Computer Serial Port Pin Number

  9 pin   25 pin
 TX  2
 2  3
 RX  3
 3  2
 DTR  4
 4  20
 GND  5
 5  7
 RTS  7
 7  4




FIGURE 2:
    SERIAL PORT VOLTAGE JUMPER POSITION





   The software provided includes sample applications as well as developers source code for various formats and programming languages including QuickBASIC, VisualBasic, VisualC++, and LabView. All except the QuickBASIC requires the use of the DLL accompanied within the downloadable archives.

Below is an example of using the QuickBASIC sample application to give an example of establishing communications

First make a backup copy of the support disk. You may want to make a directory on your hard drive and copy the support files into the directory. Your disk contains the following files:

Put In BASIC directory:

  DRIVR201.EXE   Executable driver software
  DRIVR201.CFG   Configuration file
  DEMO201.BAS   BASIC source code for polled mode demonstration
  SCAN201.BAS   BASIC source code for scanning demonstration
  SCRIPT.EXE   Executable file to generate sign-on scripts
  README.SCR   Instructions for SCRIPT.EXE


WIN201 directory:
   See the readme file in WIN201 for a description of the Windows drivers and DLL.


   Set the directory containing your support files as the current directory. Type DRIVR201 from the DOS prompt. You should see the communications menu on the screen.

    Once all of the above is in order, pressing the "1" key successively, cycles the baud rate from 9600 through 300. The "2" key toggles the host COM port between COM1 and COM2. By pressing the "3" key the user can enter a buffer size between 1 and 32767 bytes. 512 bytes is more than adequate for polled mode. A larger buffer may be needed for scanning mode. Selecting option 4 begins a reliability check for the serial communication link. The host transmits characters which are echoed back by the Model 201. The number of characters sent and the number of errors will appear on the screen. If an error occurs a beep will sound. When you are satisfied that communications are intact, press "space" to continue.

    If occasional serial errors are detected, select a slower baud rate. If you get a "can't wake" message, double check the power connections and serial cable pinout.







 Polled Mode Overview
  Using QuickBASIC sample application   (for overview of functionality)


    Once communications have been set up, the user can sign on to the 201 by pressing the Enter key.
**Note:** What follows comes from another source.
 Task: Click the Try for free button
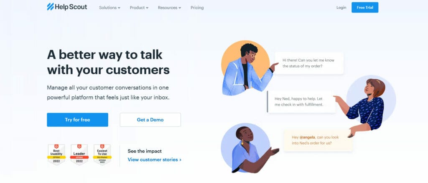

After establishing communications you will see the Polled Acquisition Screen. Conversion results from the selected A/D channel will scroll down the screen. The left hand number is the raw count from the A/D converter. It will be a number between 0 and 16,777,215. The next number is the count translated into volts. Next is the difference between the highest and lowest reading. The next number is effective RMS resolution in bits. The effective resolution is based on the last 20 conversions. The last two numbers are the A/D channel selected and the isolated external code selected. Commands specific to this screen are listed at the bottom. Prompts, and responses to commands are displayed to the right of the command line. Bipolar or unipolar mode is indicated by a "+/-" or "+" with the current gain setting in the upper right hand corner. Pressing space resets the maximum and minimum readings. Pressing the M key will display the command Menu, a summary of commands. Enter brings back the polled acquisition Screen. Commands can be issued from either the command menu or the polled acquisition screen. If you are ever uncertain of the current set-up, enter M to see the command menu screen.






 Software Calibration
  Using QuickBASIC sample application   (for overview of functionality)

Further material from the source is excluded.